The National Institute for Health and Care Excellence (NICE) has recommended that some newborn babies receiving antibiotics in hospital could safely switch to oral medication and complete treatment at home, potentially reducing hospital stays by several days.
The updated guidance aims to improve care for families while also easing pressure on NHS neonatal services by freeing up beds for babies requiring more intensive support.
Under the new recommendations, eligible newborns could leave hospital sooner and continue their course of antibiotics at home with ongoing clinical support.
NICE estimates this approach could reduce hospital stays by up to 2.7 days per baby, allowing families to spend more time at home while still receiving safe and effective care.
For mothers, this change may significantly improve recovery and bonding time with their babies outside a hospital setting.
All newborns who may be at risk of infection are currently assessed for factors such as:
- Premature birth before 37 weeks
- Maternal group B strep infection
- Suspected maternal sepsis during labour
Babies with identified risks undergo immediate clinical assessment and, where necessary, begin intravenous (IV) antibiotic treatment.
Under the new guidance, babies may be eligible to switch to oral antibiotics and go home if they:
- Are born after 35 weeks of pregnancy
- Test negative for infection
- Are clinically stable
- Are feeding well
- Are responding as expected to treatment
Some babies will still need to remain in hospital, particularly those requiring more intensive care or monitoring.
The recommendation follows successful pilot schemes conducted across nine NHS sites in England, where the approach was tested in real‑world settings.
The evidence shows that babies who completed their treatment at home had equivalent outcomes to those who remained in hospital, demonstrating that the model is both safe and effective.
Data from the NOAH Project in Devon, one of the pilot schemes, suggests that up to 12,000 babies each year in England could benefit from the change if implemented nationally.
The project also found a reduction in hospital stay of 2.7 days on average, highlighting the significant potential for both improved patient experience and system efficiency.
By shortening hospital stays where clinically appropriate, the guidance could help ease pressure on busy neonatal units, which often operate at high capacity.
Freeing up beds allows hospitals to:
- Prioritise babies requiring specialist or intensive care
- Improve patient flow across neonatal services
- Reduce strain on healthcare staff and resources
This is particularly important in supporting safe and sustainable service delivery across the NHS.
The move reflects a broader shift towards family‑centred, personalised care, enabling treatment to be delivered in the most appropriate setting.
Home‑based care can offer benefits such as:
- Reduced stress for families
- Improved bonding between parents and newborns
- Lower risk of hospital‑acquired infections
At the same time, ongoing clinical oversight ensures that safety remains a top priority.

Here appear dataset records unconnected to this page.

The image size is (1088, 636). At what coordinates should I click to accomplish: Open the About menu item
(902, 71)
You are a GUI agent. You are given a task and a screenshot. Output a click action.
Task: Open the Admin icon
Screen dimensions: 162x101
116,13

Alongside the discharge recommendations, NICE has clarified guidance around assessing infection risk linked to rupture of membranes (waters breaking). The updated advice highlights that the total time between waters breaking and birth is the key factor in assessing infection risk, and this applies regardless of whether waters break before or during active labour.

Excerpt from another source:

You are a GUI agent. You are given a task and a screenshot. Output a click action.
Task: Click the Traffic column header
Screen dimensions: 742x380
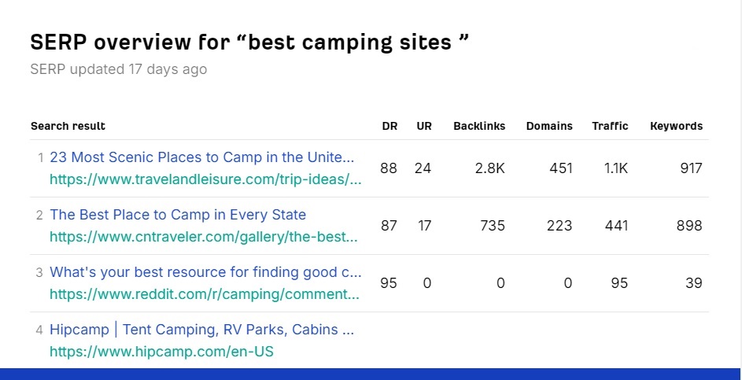click(x=610, y=127)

This clarification supports more consistent clinical decision‑making across maternity and neonatal services.
NICE Centre for Guidelines Interim Director, Eric Power, said:
“These updated recommendations will improve how some mothers experience the first few days with their new baby.
"We know the first days with a new baby can be overwhelming, especially if your baby is being treated for a suspected infection.
“This update means families whose babies are well and responding to treatment can settle at home in familiar surroundings, give their baby their medication with confidence, and still have the full support of their neonatal team every step of the way.”

By enabling more babies to complete treatment at home, the NHS can:
- Improve care for families
- Reduce unnecessary hospital stays
- Use resources more effectively
With strong evidence supporting its safety and effectiveness, the approach is expected to be adopted more widely across NHS services in England.
If rolled out nationally, it could transform the experience of care for thousands of families each year, ensuring that babies receive the treatment they need while allowing them to return home sooner.